Por Redação | 08 de Novembro de 2012 às 06h10

A Apple é a atual segunda marca mais valiosa de todo o planeta, perdendo apenas para o império criado pela Coca-Cola. Restringindo um pouco o assunto para o mundo da tecnologia, ela é mais valiosa do que a Amazon, Facebook, Google e Microsoft juntas.

A companhia conquistou a maior quantidade de clientes fiéis - e fanáticos - que uma marca de produtos eletrônicos poderia imaginar. Mas há quem afirme com toda convicção que esse sucesso todo chegou ao nível máximo que a empresa de Steve Jobs poderia atingir.

Dan Crow trabalhou durante quatro anos na empresa da maçã como principal engenheiro de software e gerente de engenharia. Atualmente, ele participa de diversas startups de sucesso e também escreve regularmente sobre o assunto para o britânico The Guardian.

Em seu último texto, publicado hoje (07) no site do jornal, ele foi enfático ao dizer que a Apple atingiu o pico, e a história dos próximos anos será de um declínio lento, mas real. Antes de ser crucificado pelos macmaníacos, ele faz questão de deixar claro que sempre torceu pelo sucesso da companhia.

Crow também afirma ser um ávido usuário de Mac, embora para dispositivos móveis prefira os Androids. Ele também trabalhou no Google durante cinco anos. Antes de julgar a opinião do Ph.D (sim, ele é Ph.D em Inteligência Artificial), preste atenção nos pontos levantados por ele.

A Apple sempre priorizou oferecer a melhor experiência possível para o usuário de seus produtos, porém, se pensarmos em alguns acontecimentos recentes, vamos ver que essa essência está se perdendo. Convenhamos que substituir o Google Maps por uma experiência obviamente inferior como a apresentada no Apple Maps mostra o quanto a empresa mudou.

A evolução criativa também parece estar desacelerando gradualmente. Basta pensar no lançamento do iPad 4, feito apenas seis meses após o do iPad 3 com Retina Display, algo que realmente desagradou os consumidores que haviam acabado de adquirir o produto que, até então, era top de linha.

"Na realidade, esses sinais e presságios são relativamente pequenos.
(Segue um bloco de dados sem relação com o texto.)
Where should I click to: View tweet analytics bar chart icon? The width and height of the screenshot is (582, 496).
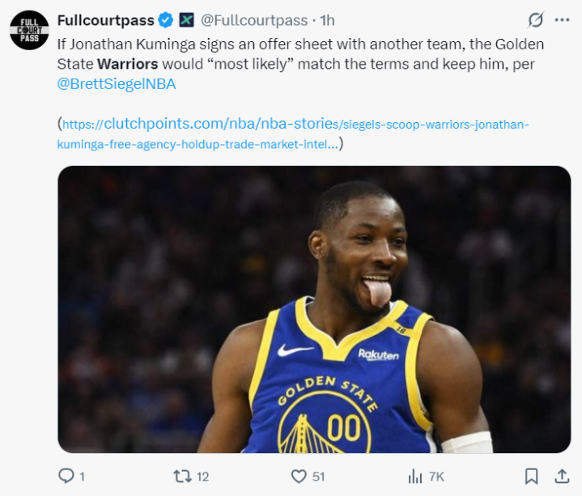coord(416,476)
A Apple continua a produzir excelentes produtos e para cada aplicativo Maps, há um iPad Mini novo ou um grande iPod Touch para iluminar o panorama. Mas tudo isso não parece um pouco... horizontal?", questiona Crow em seu texto para o The Guardian.

E não é apenas no setor de produtos que notamos mudanças nessa "fórmula de sucesso" vivida até então pela empresa. A parte organizacional também apresentou mudanças notáveis, como a saída de Scott Forstall, o vice-presidente sênior do iOS que já era considerado o executivo que melhor incorporava a visão tecnológica do seu ex-chefe, Steve Jobs.

E por falar no grande homem por trás da maçã, a sua perda afetou nitidamente a companhia, tanto que em 2012 as mudanças realmente começaram a ficar mais claras. Todos sabem que Jobs era adepto de uma liderança um pouco mais autocrática, porém, ele conseguia combinar "medo, inspiração e brilho" - conforme Crow o descreve - com excelência.

As palavras de Crow resumem bem o assunto: "Depois disso, ainda que a empresa continue a ver um grande sucesso, criar incríveis novos produtos e a fazer cargas de caçamba cheias de dinheiro, o ritmo vai diminuir, mais erros vão acontecer, e ela não vai voltar aos níveis de execução e de brilho que experimentou na primeira década deste milênio. Posso estar errado. Espero que eu esteja errado", finaliza o ex-funcionário da gigante da tecnologia.